Multifunctional Bi2O2(OH)(NO3) Nanosheets with {001} Active Exposing Facets: Efficient Photocatalysis, Dye-Sensitization, and Piezoelectric-Catalysis

• Published in: ACS sustainable chemistry & engineering Vol. 6; no. 2; pp. 1848 - 1862
• Main Authors: Hao, Lin, Huang, Hongwei, Guo, Yuxi, Zhang, Yihe
• Format: Journal Article
• Language: English
• Published: American Chemical Society 05.02.2018
• Subjects: bisphenol A; catalysts; electric field; electrons; hydroxyl radicals; methyl orange; nanosheets; nitrates; photocatalysis; rhodamines; superoxide anion; tetracycline; ultraviolet radiation; Photocatalytic; Dye-sensitization; Piezoelectric-catalytic; Active facet; Bi2O2(OH)(NO3)

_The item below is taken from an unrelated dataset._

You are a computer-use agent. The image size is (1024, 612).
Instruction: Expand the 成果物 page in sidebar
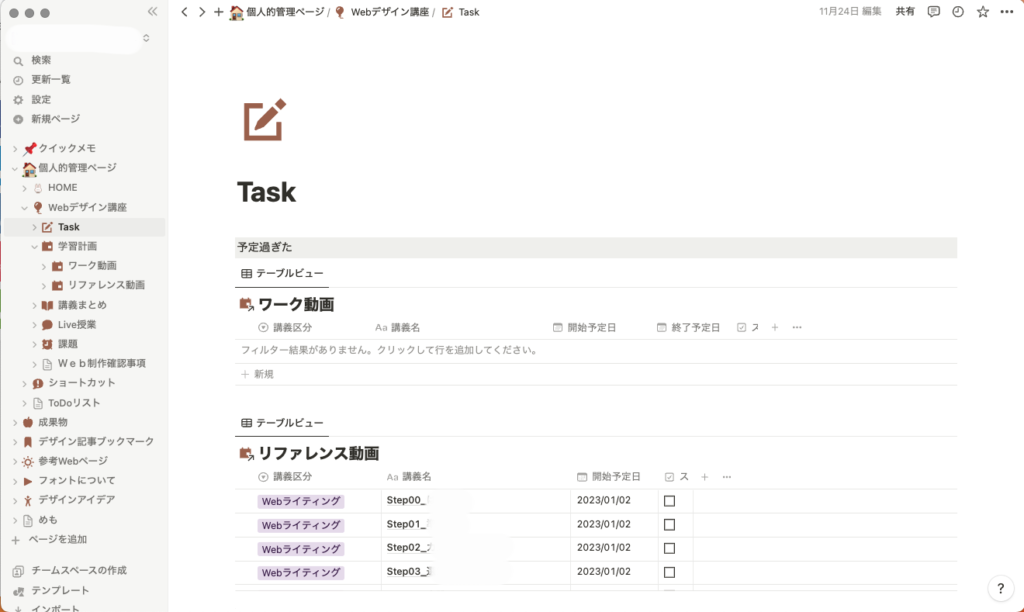[15, 422]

• ISSN: 2168-0485; 2168-0485
• DOI: 10.1021/acssuschemeng.7b03223

Exploration for multiresponsive catalytic materials and synthesis of highly active exposing crystal facets are challenging subjects for catalysis research. In this work, well-defined Bi2O2(OH)­(NO3) nanosheets (BON-S) with a dominantly exposed {001} active facet were synthesized by a sodium-dodecyl-benzenesulfonate-assisted (SDBS-assisted) soft-chemical route. BON-S presents far superior photocatalytic activity compared to bulk materials as well as a universal performance for degradation of contaminants and antibiotics under UV light. The profoundly enhanced photocatalytic activity basically stems from the largely shortened diffusion pathway of photogenerated electrons (e–) and holes (h+), favoring their migration from bulk to the surface of the catalyst under the internal electric field between [Bi2O2(OH)]+ and NO3 – layers along the [001] direction. The photocatalytic active species production rates of BON-S are determined to be 3.14 μmol L–1 min–1 for superoxide radicals (•O2 –) and 0.03 μmol L–1 min–1 for hydroxyl radicals (•OH). BON-S also shows an enhanced visible-light-responsive dye-sensitization degradation activity with Rhodamine B (RhB) as a sensitized medium to provide photoinduced e–. Moreover, for the first time we unearth that Bi2O2(OH)­(NO3) demonstrates an ultrasonic-assisted piezoelectric-catalytic performance for decomposition of methyl orange, bisphenol A, and tetracycline hydrochloride, and •OH dominates the piezoelectric-catalytic process with an evolution rate of 7.13 μmol L–1 h–1, which far exceeds the photocatalytically induced one. This study may cast new inspiration on developing a new microstructure-design strategy for high photocatalytic/dye-sensitization performance, and furnishes a novel piezoelectric-catalytic material for environmental applications.